Pour cet activiste grec de 42 ans
qui passé la plus grande partie de son temps à aider de manière bénévole dans
les divers camps de réfugiés en Grèce, l'appartenance même du pays à la zone
euro est un malentendu. Assis dans un café, dans une rue piétonne d'Exarcheia,
le quartier « anar » de la capital hellénique, il parle avec l'assurance de
ceux qui sont convaincus d'avoir raison. Son discours est un brin provocateur,
mais il apporte un point de vue qu'on n'entend pas souvent : « Prenez le temps
de regarder une carte. Où se trouve la Grèce ? À l'extrême limite du continent
européen. Elle est plus proche de l'Asie et de l'Afrique que de l'Europe du
Nord. C'est une réalité qui ne se limite pas à la géographie, c'est aussi une
réalité politique et culturelle.

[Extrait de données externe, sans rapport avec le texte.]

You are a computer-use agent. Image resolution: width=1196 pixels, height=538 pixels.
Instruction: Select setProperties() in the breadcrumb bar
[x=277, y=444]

Appartenir à la zone euro est profondément
erroné. Tant qu'on essayera de devenir quelque chose qu'on n'est pas, on sera
perdu.
Que se passe-t-il aujourd'hui ? On
essaye de résoudre les problèmes budgétaires du pays par une surtaxation
monstrueuse. Et quel est le résultat ? Que tous ceux qui peuvent frauder
fraudent, et même plus qu'avant. Et là, ce n'est plus pour bien vivre, c'est
pour survivre. On ne s'en sortira pas comme ça. Donc, après tout ce qui est
arrivé depuis 2010, la société est en fait devenue encore moins européenne
qu'avant. Combien d'années faudra-t-il encore pour que tout le monde comprenne
que ce pays et son peuple ne deviendront jamais ce qu'ils ne sont pas ? »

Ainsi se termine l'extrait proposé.